Through the series we will demonstrate that women, including young women, can successfully address the negative impact of violent extremism and its root causes, provided that they are recognized and empowered to be leaders and decision-makers in their communities. We also argue that such women-led approaches result in a more comprehensive and holistic approach to PCVE, by focusing on root causes of conflict and violence broadly, rather than singling out ideologically-motivated or extremist violence.
Ahead of the 2020 United Nations High-Level Conference of Heads of Counter Terrorism Agencies of Member States, we call on the Member States and other relevant actors to:
- Carry out rigorous gender-responsive and conflict and crisis analysis when formulating and implementing their PCVE strategies, including through investing in sex-disaggregated data and gender-responsive analysis on the drivers and impact of violent extremism conducive to terrorism, and developing gender-responsive risk assessment tools.
- Ensure full and meaningful participation of grassroots women, young women, and girls at all levels of the design, implementation and monitoring of PCVE strategies, in a way that recognizes their diverse experiences, gives them power to shape decisions and design of the PCVE strategies, includes them in robust and institutionalized mechanisms to monitor the effectiveness of PCVE measures, and does not commodify or instrumentalize their contributions.
- Refrain from securitized approaches to countering violent extremism, and invest in preventative approaches that address root causes of violent extremism, protect human rights, build community resilience, and are led by women, including young women.
- Review existing counter terrorism, PCVE and “de-radicalization” strategies and measures to ensure that they are gender-responsive and rooted in respect for human rights and gender equality.
- Recognize and adequately address the gendered nature of violent extremism and its impacts, including sexual violence, sexual slavery, early, forced, and child marriage, human trafficking, kidnapping and murder, and restricted access to education and sexual health and reproductive services.

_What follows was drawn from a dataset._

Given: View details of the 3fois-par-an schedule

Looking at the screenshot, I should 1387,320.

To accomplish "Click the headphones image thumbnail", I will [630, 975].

- Harmonize National Action Plans (NAPs) on PVE with those on WPS, and meaningfully include women and young people in the development of the NAPs.
Click here for more information on GNWP’s Young Women Leaders for Peace program, and how it contributes to sustainable, locally-led and gender-responsive PCVE.
[i] Women Peace and Security agenda comprises of UN Security Council Resolutions (UNSCR) 1325 (2000), 1820 (2008), 1888 (2008), 1889 (2009), 1960 (2010), 2106 (2013), 2122 (2013), 2242 (2015), and 2467 (2019). UNSCR 2242 made an explicit link between WPS and PVE, and called “for the greater integration by Member States and the United Nations of their agendas on women, peace and security, counter-terrorism and countering-violent extremism which can be conducive to terrorism.”
[ii] Youth Peace and Security agenda comprises of UNSCR 2250 and 2419. Both resolutions underscore the roles young people play in preventing violent extremism. UNSCR 2250 urges Member States to “increase inclusive representation of youth in decision-making at all levels (…) including institutions and mechanisms to counter violent extremism.”